Fragment artykułu:
Prawie pożegnalny artykuł.

Day 2,499, 07:33 Published in Poland Croatia by Kanduin

Ten art miał być pożegnalny, nawet jeśli odkładałem go w czasie i przyćmiłem planem dwukliczenia w celu zbierania batonów na urodziny POWu (żeby mieć więcej niż Dryblas). Jednakże ostatnie działania polskich władz dały mi ostrego kopa do grania, chęć do gry miesza się z gniewem i refleksjami ogólnymi, na które z przyjemnością i ostrzeżeniem zapraszam.


Zacznę od sprawy najświeższej, czyli tego jak polskie elity postanowiły zrobić w balona nie tylko Chorwację, ale i większość sojuszników ze swojego setu. Wyjątkiem miały być UK (która słynie z bicia dla siebie) i Hiszpania (#najlepszy_sojusznik #Spoland #wipeout #olewanie_sojusznika_dla_bonusów). Reszta była zła i Polsce niepotrzebna, czyli opuszczamy Sirius i zmieniamy prawie wszystkich naszych sojuszników, ergo dołączamy do Asterii, jakkolwiek będzie się nazywać w przyszłości.

Surowe dane:
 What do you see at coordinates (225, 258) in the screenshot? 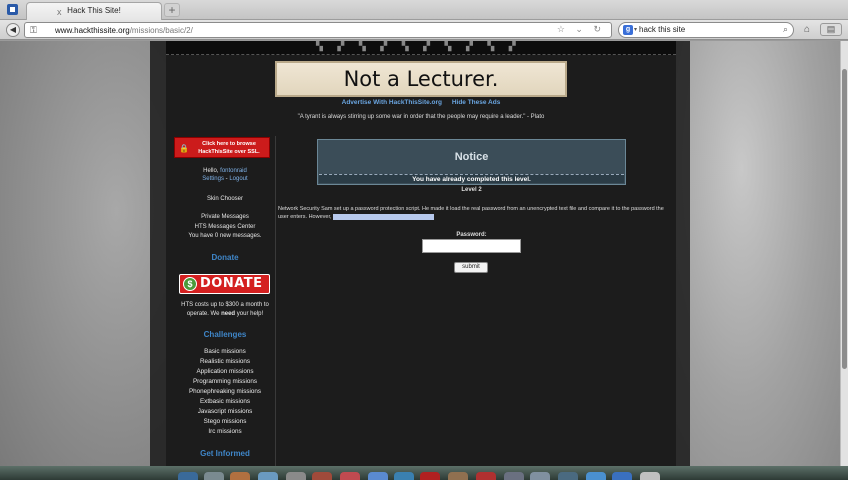
I see `donate-heading: Donate` at bounding box center [225, 258].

Polecenie A:
Odpowiedz na podstawie fragmentu artykułu:
(i) Na czyje urodziny miały być zbierane batony?
(ii) Które dwa państwa miały być wyjątkiem wśród sojuszników?
(iii) Do jakiego sojuszu dołącza Polska?
Polecenie B:
Przedstaw w formie krótkiej listy akapit fragmentu artykułu zaczynający się od słów „Zacznę od sprawy najświeższej”, zachowując jego główne fakty.
Polecenie C:
Kontynuuj fragment artykułu o zmianie polskich sojuszy od miejsca, w którym się urywa.
Materiał nie jest tu potrzebny.

Wynik zadania A:
(i) Na urodziny POWu.
(ii) UK i Hiszpania.
(iii) Do Asterii.

Wynik zadania B:
- Polskie elity postanowiły zrobić w balona Chorwację i większość sojuszników ze swojego setu.
- Wyjątkiem miały być UK i Hiszpania.
- Resztę sojuszników uznano za złych i Polsce niepotrzebnych.
- Polska opuszcza Sirius, zmienia prawie wszystkich sojuszników i dołącza do Asterii.

Wynik zadania C:
W oczy rzuciły mi się dwie rzeczy. Pierwszą sprawą jest to, za co polski CP dostał bana, czyli styl porzucania sojuszników, drugi to oczywiście sama zdrada i knucie za plecami. Polska nie pierwszy i nie ostatni raz zmienia barwy i kierunek, w którym wieją jej chorągwie. EDEN (którego niestety nie pamiętam, za późno zacząłem grać), ONE, TWO, CTRL, a teraz Sirius, wszystkie te sojusze łączy obecność w nich Polski i to, że Polska rozpoczęła ich rozpad. Zawsze problemem są sojusznicy, zawsze nam nie pomagają i zawsze jest słabo, pomimo, że jest maks surowców i spokój. Zawsze to Polska nadstawia piersi i poświęca się dla reszty.
To poświęcenie widać gołym okiem, Hiszpania wykasowana, bez kongresu. Spoland, niegdyś legenda erepa, dziś spoczywa, a raczej rozkłada się na naszych oczach. Czy kiedyś Polacy pozwoliliby, by pod ich nosem wymazano Hiszpanię?

Oczywiście! To elity kształtują resztę, to artykuły wyrabiają świadomość. Powodem, dla którego nie pomagamy Hiszpanii nie jest zmiana mentalności ludzi, ale zmiana elit, które rządzą Polską. Elit, których uosobieniem dzisiaj jest El Reto, które niszczą, a nie budują. Nie mówię tutaj tylko o sojuszu, sojusze nie walczą, walczą ludzie, których coś łączy.


Nie mamy żadnych prawdziwych sojuszników, Polska jest samotna, stąd bierze się jej nieprzewidywalności i bezmyślność.


Z kraju, który szczycił się niezmiennością pozostał karzeł, który wychodząc z EDENu przypiął sobie łatkę, którą z zapałem realizuję i doszywa nowe. Kraj, który słyną powagą stał się pośmiewiskiem. Honor zmienił w zdradę, pomoc w samolubność, a przyjaźń w nienawiść.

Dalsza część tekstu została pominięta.